TASK INSTRUCTIONS: Render the data below as a JSON list of strings, one string per line, leaving out blank lines and the pictures.

INPUT RECORDS:
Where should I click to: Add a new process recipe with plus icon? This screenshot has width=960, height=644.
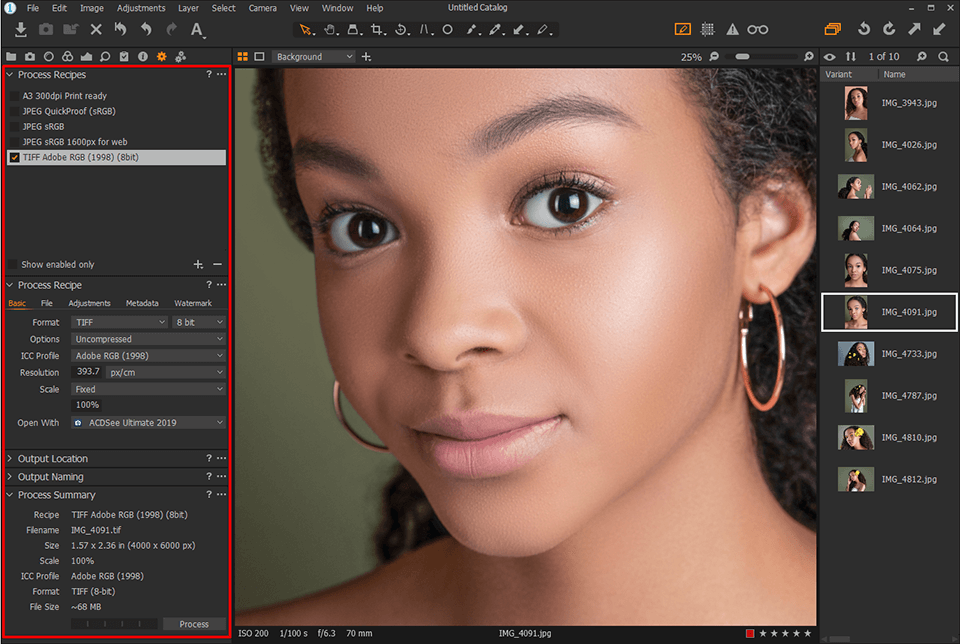(197, 264)
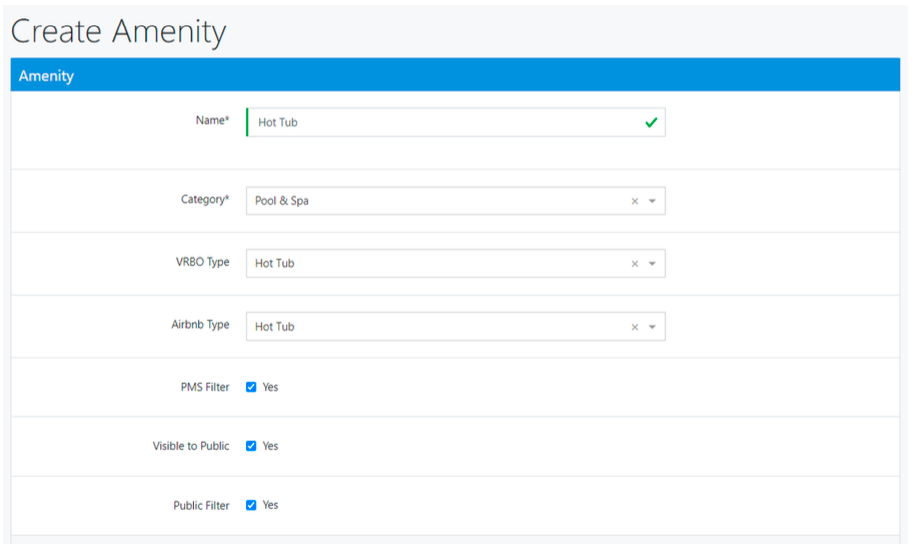914x551 pixels.
Task: Click the Amenity panel header bar
Action: (x=455, y=75)
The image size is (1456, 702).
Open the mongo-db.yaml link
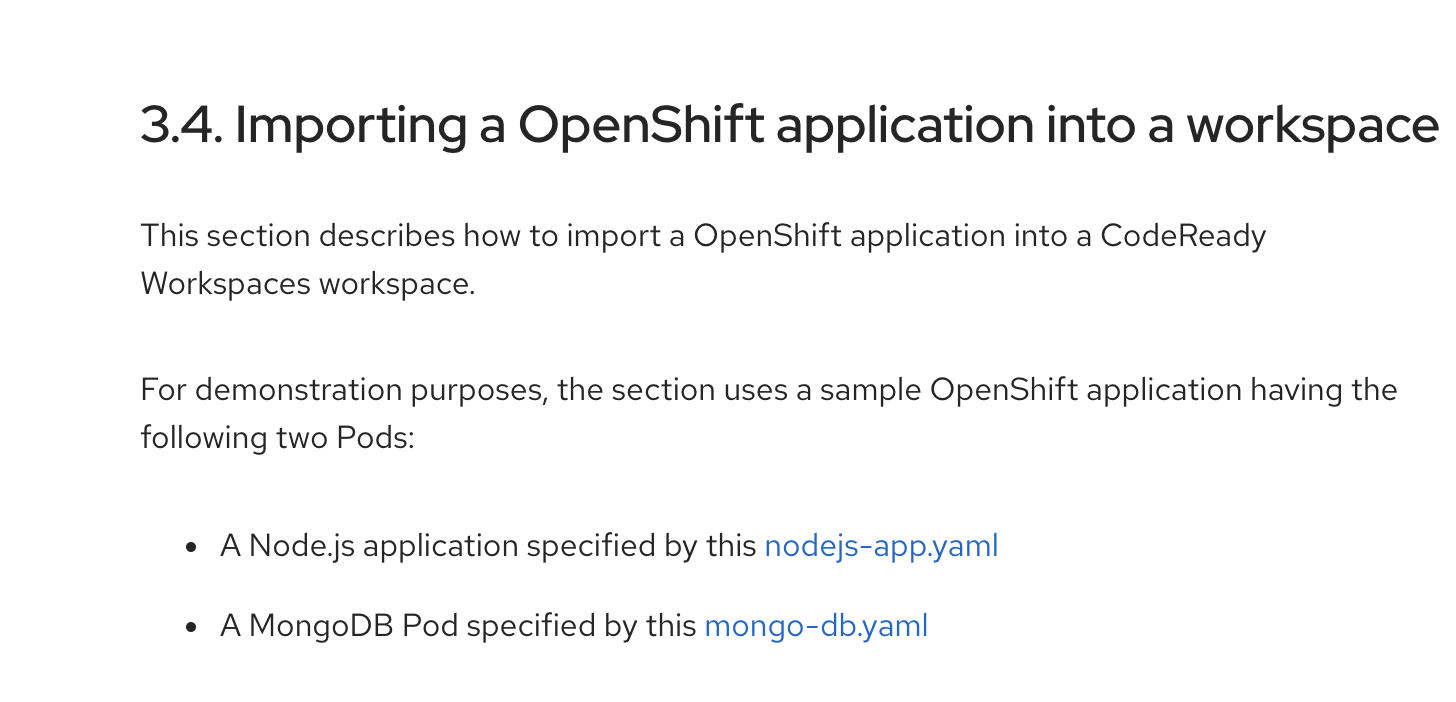[816, 626]
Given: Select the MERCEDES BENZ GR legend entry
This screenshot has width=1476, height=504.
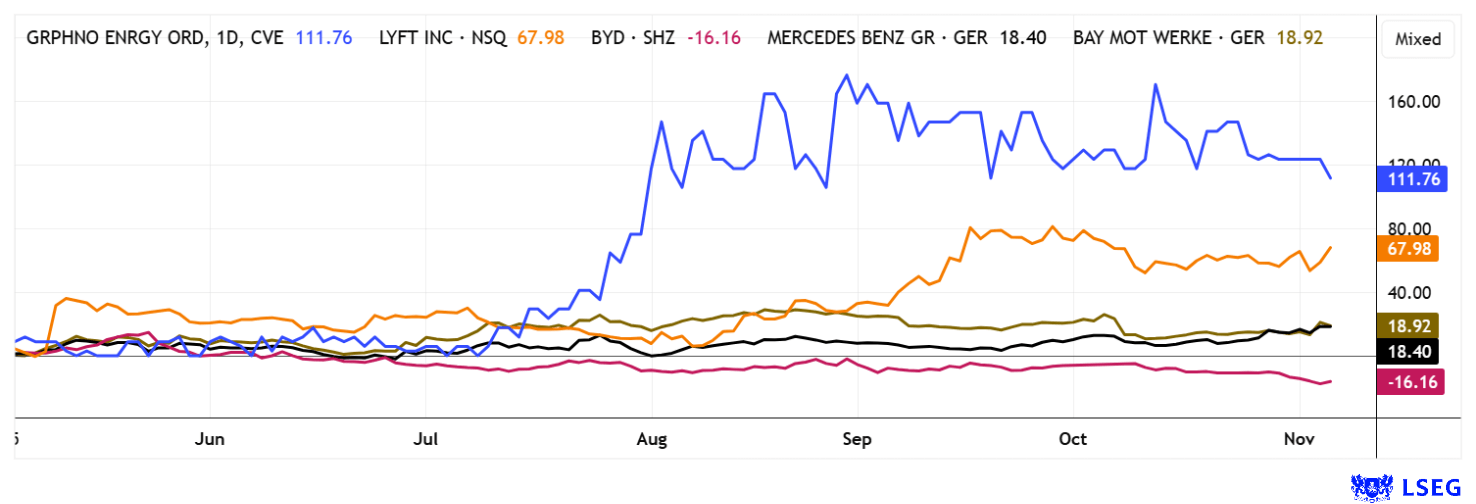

SOLUTION TO THIS EXERCISE:
[
  "Where should I click to: Add a new process recipe with plus icon? This screenshot has width=960, height=644.",
  "(197, 264)",
  "914x551 pixels.",
  "Task: Click the Amenity panel header bar",
  "Action: (x=455, y=75)",
  "The image size is (1456, 702).",
  "Open the mongo-db.yaml link",
  "[816, 626]",
  "Given: Select the MERCEDES BENZ GR legend entry",
  "This screenshot has width=1476, height=504."
]